*Supplied data:*
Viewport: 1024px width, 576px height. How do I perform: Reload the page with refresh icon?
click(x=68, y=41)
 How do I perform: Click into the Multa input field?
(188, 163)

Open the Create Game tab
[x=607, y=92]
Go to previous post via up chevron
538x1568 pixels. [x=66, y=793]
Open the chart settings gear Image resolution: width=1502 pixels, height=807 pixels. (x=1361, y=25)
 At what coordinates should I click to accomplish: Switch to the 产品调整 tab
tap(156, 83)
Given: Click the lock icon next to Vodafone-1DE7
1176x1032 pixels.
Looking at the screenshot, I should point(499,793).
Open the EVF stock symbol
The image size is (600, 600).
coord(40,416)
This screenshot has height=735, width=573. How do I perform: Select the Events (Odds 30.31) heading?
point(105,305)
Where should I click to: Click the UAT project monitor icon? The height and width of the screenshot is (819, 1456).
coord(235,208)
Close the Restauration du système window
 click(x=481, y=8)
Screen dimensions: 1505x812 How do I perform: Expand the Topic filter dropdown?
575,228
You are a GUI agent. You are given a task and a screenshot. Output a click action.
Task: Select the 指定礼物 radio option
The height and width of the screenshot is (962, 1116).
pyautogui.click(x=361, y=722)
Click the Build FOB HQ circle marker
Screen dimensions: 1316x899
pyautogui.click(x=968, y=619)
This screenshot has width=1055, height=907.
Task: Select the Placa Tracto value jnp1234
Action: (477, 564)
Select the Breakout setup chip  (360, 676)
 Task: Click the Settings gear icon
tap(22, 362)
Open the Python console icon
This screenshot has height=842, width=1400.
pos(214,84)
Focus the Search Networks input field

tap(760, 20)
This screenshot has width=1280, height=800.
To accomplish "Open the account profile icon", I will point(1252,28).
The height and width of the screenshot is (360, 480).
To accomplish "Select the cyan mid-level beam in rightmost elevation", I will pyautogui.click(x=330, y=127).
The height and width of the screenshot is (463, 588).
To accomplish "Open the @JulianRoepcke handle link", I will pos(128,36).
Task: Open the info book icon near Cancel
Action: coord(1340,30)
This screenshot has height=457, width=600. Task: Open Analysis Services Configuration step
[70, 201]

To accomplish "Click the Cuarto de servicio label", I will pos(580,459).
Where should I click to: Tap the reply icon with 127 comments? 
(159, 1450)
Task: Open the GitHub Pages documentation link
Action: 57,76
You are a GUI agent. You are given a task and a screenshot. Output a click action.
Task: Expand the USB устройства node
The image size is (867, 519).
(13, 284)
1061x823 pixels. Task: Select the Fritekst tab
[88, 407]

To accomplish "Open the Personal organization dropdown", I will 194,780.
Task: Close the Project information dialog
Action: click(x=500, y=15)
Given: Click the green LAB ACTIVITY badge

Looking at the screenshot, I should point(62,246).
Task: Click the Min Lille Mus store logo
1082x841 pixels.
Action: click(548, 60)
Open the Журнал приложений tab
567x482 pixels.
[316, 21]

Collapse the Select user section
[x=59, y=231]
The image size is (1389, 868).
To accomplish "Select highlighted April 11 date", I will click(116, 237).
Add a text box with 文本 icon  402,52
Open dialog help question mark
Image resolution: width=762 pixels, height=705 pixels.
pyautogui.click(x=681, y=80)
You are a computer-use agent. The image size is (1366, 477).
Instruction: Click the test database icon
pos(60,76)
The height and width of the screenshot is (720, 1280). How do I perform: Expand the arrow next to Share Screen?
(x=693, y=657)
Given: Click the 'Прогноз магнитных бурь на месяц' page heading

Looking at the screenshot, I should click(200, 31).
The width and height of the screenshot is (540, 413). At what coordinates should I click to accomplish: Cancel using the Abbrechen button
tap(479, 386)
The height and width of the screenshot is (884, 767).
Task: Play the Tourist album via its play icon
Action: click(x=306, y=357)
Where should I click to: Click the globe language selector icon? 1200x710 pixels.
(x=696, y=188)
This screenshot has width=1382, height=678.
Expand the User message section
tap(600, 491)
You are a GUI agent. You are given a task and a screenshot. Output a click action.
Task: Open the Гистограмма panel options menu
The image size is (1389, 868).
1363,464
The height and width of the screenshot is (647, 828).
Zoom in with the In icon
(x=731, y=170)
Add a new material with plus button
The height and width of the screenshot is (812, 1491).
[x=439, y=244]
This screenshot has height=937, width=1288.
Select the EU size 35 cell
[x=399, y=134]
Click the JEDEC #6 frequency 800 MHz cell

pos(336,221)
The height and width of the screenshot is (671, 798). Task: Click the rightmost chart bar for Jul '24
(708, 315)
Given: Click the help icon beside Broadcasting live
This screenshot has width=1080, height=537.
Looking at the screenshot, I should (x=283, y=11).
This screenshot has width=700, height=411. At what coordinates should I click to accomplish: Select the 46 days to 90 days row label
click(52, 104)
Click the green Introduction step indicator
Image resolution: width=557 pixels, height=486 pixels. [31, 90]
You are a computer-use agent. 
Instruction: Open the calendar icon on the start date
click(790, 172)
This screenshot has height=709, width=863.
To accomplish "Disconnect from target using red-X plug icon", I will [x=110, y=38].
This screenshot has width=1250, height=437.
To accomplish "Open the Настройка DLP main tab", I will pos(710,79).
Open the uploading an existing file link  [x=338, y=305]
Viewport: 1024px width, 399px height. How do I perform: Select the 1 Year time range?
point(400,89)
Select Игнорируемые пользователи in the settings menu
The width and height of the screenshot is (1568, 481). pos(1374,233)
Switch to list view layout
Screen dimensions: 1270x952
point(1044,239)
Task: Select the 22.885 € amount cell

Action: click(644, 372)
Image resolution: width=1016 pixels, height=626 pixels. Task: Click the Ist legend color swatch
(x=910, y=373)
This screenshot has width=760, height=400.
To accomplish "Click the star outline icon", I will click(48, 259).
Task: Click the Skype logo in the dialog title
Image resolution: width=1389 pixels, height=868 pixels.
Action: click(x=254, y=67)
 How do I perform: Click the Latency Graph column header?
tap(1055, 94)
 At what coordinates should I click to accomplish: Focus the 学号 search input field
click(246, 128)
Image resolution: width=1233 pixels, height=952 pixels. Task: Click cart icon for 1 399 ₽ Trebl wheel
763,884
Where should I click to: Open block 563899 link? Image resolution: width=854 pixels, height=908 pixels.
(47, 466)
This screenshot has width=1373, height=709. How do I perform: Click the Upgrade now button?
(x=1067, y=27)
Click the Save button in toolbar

*Exercise requirements:*
If a line in the material contains "logo", show it.

*Output for this exercise:*
Task: Click the Min Lille Mus store logo
Task: Click the Skype logo in the dialog title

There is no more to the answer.